Since I'm writing this on St. Patrick's Day, covering news involving the British government--those perfidious Hanoverians who dispossessed my Irish ancestors several centuries ago--feels just a little off-base. Still, the United Kingdom's official endorsement of open source software, which became public just a few days ago, seems too important to miss, particularly for the implications it could have for businesses, governments and other organizations throughout the channel.
For the record, apart from my Jacobite nostalgia, I don't actually harbor any bitter feelings toward the British government. And even if I did, I would have to temper them a bit now that officials have recommended the widespread use of open source software in a beta version of the Government Service Design Manual, the official guide to digital services for government organizations.
In the section dedicated to FOSS, the document advises decision-makers to "use open source software in preference to proprietary or closed source alternatives, in particular for operating systems, networking software, Web servers, databases and programming languages." The advantages to this approach, the guide says, are myriad, and include lowering the barriers for collaboration, preventing lock-in to specific software platforms, decreasing security risks and promoting innovation.
These are the key talking points of any open source advocacy campaign, and they won't surprise anyone already familiar with open source development models. But their aggressive endorsement by a national government is pretty significant, given the political and commercial implications at stake. By strongly encouraging government organizations in Britain to adopt open source wherever possible, the guide also recommends against deploying proprietary alternatives, which tend to be more commercial and less British. In other words, this is bad news for companies such as Microsoft (NASDAQ: MSFT) and Apple (NASDAQ: AAPL), whose products the guide discourages.
Of course, those vendors can perhaps take comfort in the fact that the document focuses on designing digital services using open frameworks. It doesn't explicitly mention niches such as desktop operating systems or productivity software, in which commercial developers would stand to lose a lot more if organizations in Britain moved toward wider adoption of, for instance, Ubuntu and LibreOffice instead of Windows and Microsoft Office.

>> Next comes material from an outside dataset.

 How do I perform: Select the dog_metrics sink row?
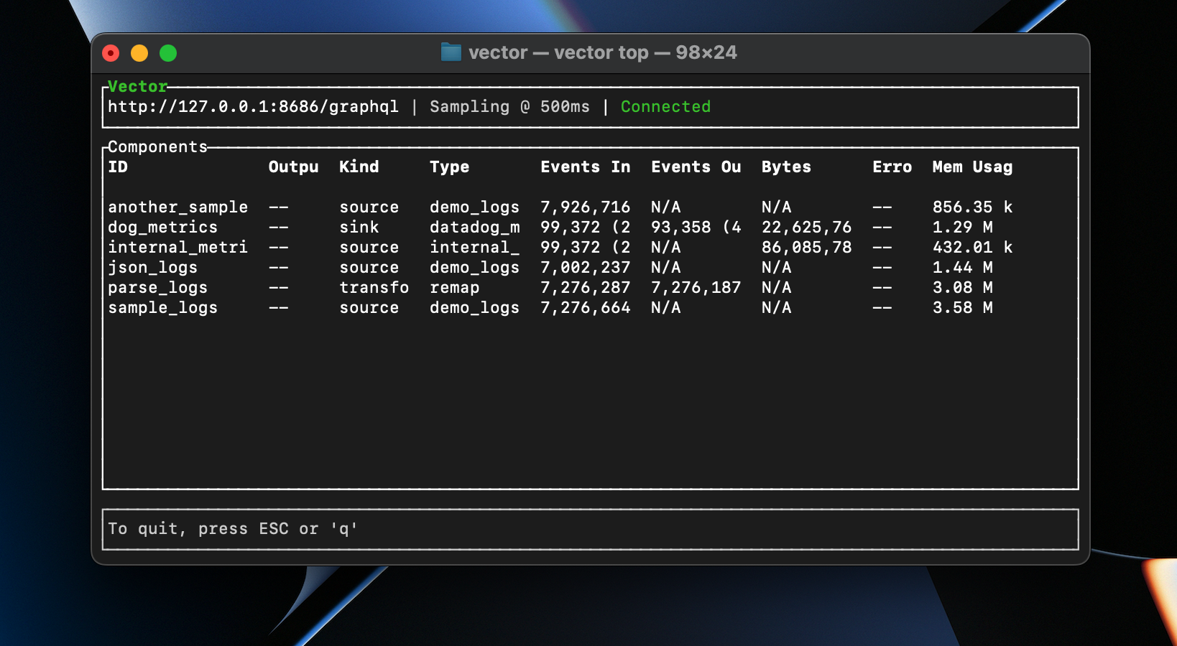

Still, the encouragement of open source solutions for designing digital services could be particularly important as government organizations build clouds, Big Data infrastructure and other types of resources that are growing increasingly vital for providing good service, but for which drop-in, ready-to-go software packages are not yet widely available. It also promises to create more opportunities for channel partners to develop the type of open source solutions for government the guide advocates--exactly as some open source vendors have already started to do by expanding their business strategies for Europe.